Editorial describing Eid Prayer, most likely Eid al-Fitr, in New York City in 1974.
Notes: The Minaret was a New York City-based periodical published by Mohammad (Muhammad) A. Munim from 1974-2000. These images are early versions of The Minaret, which later was published as a small sized newspaper. The Minaret aimed to cover the national (US) and international Muslim community. It was distributed across the United States, including the various consulates of Muslim countries around the world and in New York City. Originally from Hyderabad, India, Munim also founded Muslim World Day in the late 1970's with the help of other community members. Muslim World Day held banquets, food fairs, and the Muslim World Day Parade.
Umi was friends with Munim's wife Jameelah, and when I asked their daughter Firdos Shircliff about the newspaper, in addition to providing the detaiils above, she said: "The Minaret was my father's love, he loved the Muslim community and was completely dedicated to its growth and prosperity."

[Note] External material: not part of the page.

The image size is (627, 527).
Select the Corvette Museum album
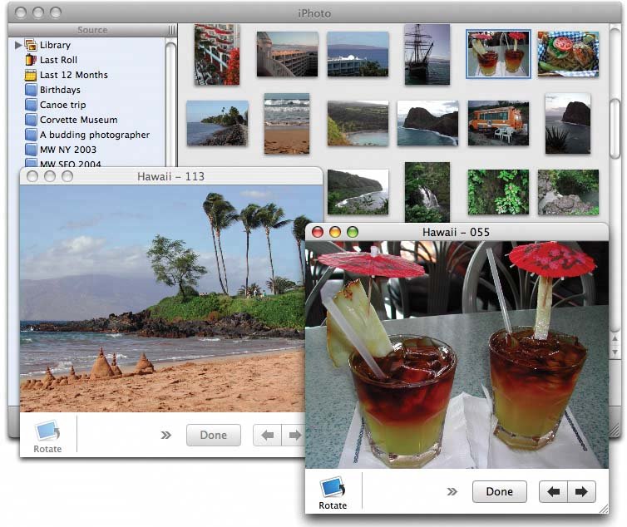78,120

For me, the vivid description of Eid resonates with my own experiences as a child celebrating Eid at Prospect Park in Brooklyn. Umi described a similar Eid after she and her friends organized their own celebrations:
"there were times I would go to the Eid prayer and then go back to work because there was no place for me to go until I befriended Aliyah we decided, as a collective, we had something called the Islamic Family Society. As families we would get together and organize activities. And that's when people started going to Prospect Park...it would be a day of fun and activities, the brothers would be on the conga drums and the children would be playing back and forth. We had to create our own social reality."